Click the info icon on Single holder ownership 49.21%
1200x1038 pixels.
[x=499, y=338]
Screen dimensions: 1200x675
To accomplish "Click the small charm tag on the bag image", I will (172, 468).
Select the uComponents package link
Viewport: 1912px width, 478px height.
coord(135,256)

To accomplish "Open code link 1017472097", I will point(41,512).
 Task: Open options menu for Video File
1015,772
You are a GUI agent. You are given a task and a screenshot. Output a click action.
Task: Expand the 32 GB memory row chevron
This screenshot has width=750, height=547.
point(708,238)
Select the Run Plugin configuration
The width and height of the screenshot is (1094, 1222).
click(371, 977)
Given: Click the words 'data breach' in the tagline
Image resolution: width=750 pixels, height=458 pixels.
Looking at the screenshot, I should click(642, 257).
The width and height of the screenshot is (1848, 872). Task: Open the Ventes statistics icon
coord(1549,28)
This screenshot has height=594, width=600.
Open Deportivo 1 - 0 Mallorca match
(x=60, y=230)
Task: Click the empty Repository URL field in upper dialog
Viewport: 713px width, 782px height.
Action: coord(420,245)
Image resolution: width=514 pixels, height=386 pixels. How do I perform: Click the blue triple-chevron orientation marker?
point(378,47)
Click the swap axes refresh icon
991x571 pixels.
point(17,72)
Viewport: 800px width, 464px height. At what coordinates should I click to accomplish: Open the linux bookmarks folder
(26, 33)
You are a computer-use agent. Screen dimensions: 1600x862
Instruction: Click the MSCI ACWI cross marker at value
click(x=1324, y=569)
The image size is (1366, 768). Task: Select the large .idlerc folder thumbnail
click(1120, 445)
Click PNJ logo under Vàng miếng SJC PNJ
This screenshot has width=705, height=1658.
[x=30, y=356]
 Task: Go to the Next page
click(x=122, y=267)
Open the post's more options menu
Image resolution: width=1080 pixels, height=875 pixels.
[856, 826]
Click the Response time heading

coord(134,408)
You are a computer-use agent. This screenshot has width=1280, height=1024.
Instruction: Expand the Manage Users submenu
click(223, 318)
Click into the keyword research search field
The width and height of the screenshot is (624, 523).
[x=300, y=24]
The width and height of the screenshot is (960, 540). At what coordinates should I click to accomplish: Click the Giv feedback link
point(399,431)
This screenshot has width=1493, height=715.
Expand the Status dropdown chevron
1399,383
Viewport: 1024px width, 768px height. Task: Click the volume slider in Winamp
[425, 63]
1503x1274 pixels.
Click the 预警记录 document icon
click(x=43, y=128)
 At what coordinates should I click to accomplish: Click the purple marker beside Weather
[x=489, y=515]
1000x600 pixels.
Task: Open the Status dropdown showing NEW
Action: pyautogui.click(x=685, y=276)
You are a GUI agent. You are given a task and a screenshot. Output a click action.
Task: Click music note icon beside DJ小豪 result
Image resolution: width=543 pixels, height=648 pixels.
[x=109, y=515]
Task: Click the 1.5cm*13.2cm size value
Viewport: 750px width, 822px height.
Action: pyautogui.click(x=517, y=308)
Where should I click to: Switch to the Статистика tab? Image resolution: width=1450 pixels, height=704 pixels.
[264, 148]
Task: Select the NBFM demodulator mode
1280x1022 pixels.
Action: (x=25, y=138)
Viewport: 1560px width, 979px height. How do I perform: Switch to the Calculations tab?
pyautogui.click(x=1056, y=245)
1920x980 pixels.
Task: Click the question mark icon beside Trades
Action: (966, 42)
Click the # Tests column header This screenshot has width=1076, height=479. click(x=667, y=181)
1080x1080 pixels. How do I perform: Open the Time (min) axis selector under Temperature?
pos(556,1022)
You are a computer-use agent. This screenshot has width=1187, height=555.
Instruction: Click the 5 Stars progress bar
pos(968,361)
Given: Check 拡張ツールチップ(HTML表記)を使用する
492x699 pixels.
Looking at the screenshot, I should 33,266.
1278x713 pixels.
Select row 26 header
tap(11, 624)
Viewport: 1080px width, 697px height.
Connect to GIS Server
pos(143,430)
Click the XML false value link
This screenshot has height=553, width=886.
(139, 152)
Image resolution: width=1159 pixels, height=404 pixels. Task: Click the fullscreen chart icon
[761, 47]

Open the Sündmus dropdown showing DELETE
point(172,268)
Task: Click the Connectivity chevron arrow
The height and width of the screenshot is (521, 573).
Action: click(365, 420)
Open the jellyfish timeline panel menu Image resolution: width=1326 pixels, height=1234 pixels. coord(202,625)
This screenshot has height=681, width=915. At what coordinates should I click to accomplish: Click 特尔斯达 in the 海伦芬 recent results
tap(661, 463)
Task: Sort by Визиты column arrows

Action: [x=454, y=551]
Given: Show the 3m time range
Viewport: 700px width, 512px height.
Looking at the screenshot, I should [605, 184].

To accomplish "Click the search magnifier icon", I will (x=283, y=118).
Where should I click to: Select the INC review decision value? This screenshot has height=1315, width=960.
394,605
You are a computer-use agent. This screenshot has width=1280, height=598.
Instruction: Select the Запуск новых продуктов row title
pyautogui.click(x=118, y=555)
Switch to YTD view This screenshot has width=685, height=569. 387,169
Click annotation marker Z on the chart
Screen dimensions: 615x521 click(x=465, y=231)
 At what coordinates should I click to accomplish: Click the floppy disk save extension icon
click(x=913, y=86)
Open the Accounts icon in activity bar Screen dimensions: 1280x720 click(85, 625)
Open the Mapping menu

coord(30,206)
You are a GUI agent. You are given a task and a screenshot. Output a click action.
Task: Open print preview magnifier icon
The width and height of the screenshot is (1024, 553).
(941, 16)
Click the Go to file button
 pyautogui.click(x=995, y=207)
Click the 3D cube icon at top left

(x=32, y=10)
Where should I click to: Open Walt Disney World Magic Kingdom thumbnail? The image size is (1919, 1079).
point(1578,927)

------------------------------

▶ Problem to solve
Some lines of the data above may hold the word "will"; state how many do, and give only that number.

▶ Exercise result
3